▸ Required work
Reproduce the listing below, substituting "Find the position of each element" for each occurrence of "Locate each element" and leaving every other line and character unchanged.

▸ Extracted material
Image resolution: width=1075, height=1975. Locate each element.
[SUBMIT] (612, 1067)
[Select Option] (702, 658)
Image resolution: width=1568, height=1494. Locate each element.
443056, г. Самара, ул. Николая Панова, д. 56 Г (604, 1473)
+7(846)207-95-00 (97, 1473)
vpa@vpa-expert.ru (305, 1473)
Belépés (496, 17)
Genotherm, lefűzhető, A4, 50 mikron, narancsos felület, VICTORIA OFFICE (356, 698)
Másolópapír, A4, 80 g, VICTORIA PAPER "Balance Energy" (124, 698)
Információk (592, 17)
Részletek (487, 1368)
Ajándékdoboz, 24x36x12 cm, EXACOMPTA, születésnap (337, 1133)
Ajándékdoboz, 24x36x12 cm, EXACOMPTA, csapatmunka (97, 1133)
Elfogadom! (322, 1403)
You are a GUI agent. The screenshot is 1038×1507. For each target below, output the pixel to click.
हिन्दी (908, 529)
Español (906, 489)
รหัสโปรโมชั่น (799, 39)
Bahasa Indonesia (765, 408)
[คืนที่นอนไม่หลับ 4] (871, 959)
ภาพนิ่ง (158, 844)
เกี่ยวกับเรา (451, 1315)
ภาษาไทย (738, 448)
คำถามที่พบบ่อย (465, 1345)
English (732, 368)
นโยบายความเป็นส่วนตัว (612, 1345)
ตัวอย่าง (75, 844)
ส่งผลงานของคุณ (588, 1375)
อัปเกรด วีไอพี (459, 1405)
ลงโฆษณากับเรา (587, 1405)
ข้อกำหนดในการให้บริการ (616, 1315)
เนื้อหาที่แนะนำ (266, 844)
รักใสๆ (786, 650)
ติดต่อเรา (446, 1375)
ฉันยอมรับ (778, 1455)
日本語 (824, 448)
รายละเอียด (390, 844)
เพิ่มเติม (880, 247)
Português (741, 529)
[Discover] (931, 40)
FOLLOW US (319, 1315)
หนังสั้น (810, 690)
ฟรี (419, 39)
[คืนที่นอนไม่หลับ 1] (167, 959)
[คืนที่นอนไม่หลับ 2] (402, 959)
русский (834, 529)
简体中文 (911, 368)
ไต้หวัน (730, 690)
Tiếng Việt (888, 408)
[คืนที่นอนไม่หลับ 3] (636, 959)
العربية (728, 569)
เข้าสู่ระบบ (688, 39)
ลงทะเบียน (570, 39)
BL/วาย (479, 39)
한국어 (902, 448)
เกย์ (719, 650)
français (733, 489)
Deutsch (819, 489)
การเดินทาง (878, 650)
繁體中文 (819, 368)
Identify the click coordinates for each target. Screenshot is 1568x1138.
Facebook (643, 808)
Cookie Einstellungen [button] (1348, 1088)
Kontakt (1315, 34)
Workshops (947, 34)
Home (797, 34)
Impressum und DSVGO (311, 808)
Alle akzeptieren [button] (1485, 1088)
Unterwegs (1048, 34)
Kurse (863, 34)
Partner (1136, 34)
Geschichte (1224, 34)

▸ Response to the exercise
Image resolution: width=1075, height=1975. Find the position of each element.
[SUBMIT] (612, 1067)
[Select Option] (702, 658)
Image resolution: width=1568, height=1494. Find the position of each element.
443056, г. Самара, ул. Николая Панова, д. 56 Г (604, 1473)
+7(846)207-95-00 (97, 1473)
vpa@vpa-expert.ru (305, 1473)
Belépés (496, 17)
Genotherm, lefűzhető, A4, 50 mikron, narancsos felület, VICTORIA OFFICE (356, 698)
Másolópapír, A4, 80 g, VICTORIA PAPER "Balance Energy" (124, 698)
Információk (592, 17)
Részletek (487, 1368)
Ajándékdoboz, 24x36x12 cm, EXACOMPTA, születésnap (337, 1133)
Ajándékdoboz, 24x36x12 cm, EXACOMPTA, csapatmunka (97, 1133)
Elfogadom! (322, 1403)
You are a GUI agent. The screenshot is 1038×1507. For each target below, output the pixel to click.
हिन्दी (908, 529)
Español (906, 489)
รหัสโปรโมชั่น (799, 39)
Bahasa Indonesia (765, 408)
[คืนที่นอนไม่หลับ 4] (871, 959)
ภาพนิ่ง (158, 844)
เกี่ยวกับเรา (451, 1315)
ภาษาไทย (738, 448)
คำถามที่พบบ่อย (465, 1345)
English (732, 368)
นโยบายความเป็นส่วนตัว (612, 1345)
ตัวอย่าง (75, 844)
ส่งผลงานของคุณ (588, 1375)
อัปเกรด วีไอพี (459, 1405)
ลงโฆษณากับเรา (587, 1405)
ข้อกำหนดในการให้บริการ (616, 1315)
เนื้อหาที่แนะนำ (266, 844)
รักใสๆ (786, 650)
ติดต่อเรา (446, 1375)
ฉันยอมรับ (778, 1455)
日本語 (824, 448)
รายละเอียด (390, 844)
เพิ่มเติม (880, 247)
Português (741, 529)
[Discover] (931, 40)
FOLLOW US (319, 1315)
หนังสั้น (810, 690)
ฟรี (419, 39)
[คืนที่นอนไม่หลับ 1] (167, 959)
[คืนที่นอนไม่หลับ 2] (402, 959)
русский (834, 529)
简体中文 (911, 368)
ไต้หวัน (730, 690)
Tiếng Việt (888, 408)
[คืนที่นอนไม่หลับ 3] (636, 959)
العربية (728, 569)
เข้าสู่ระบบ (688, 39)
ลงทะเบียน (570, 39)
BL/วาย (479, 39)
한국어 (902, 448)
เกย์ (719, 650)
français (733, 489)
Deutsch (819, 489)
การเดินทาง (878, 650)
繁體中文 (819, 368)
Identify the click coordinates for each target. Screenshot is 1568x1138.
Facebook (643, 808)
Cookie Einstellungen [button] (1348, 1088)
Kontakt (1315, 34)
Workshops (947, 34)
Home (797, 34)
Impressum und DSVGO (311, 808)
Alle akzeptieren [button] (1485, 1088)
Unterwegs (1048, 34)
Kurse (863, 34)
Partner (1136, 34)
Geschichte (1224, 34)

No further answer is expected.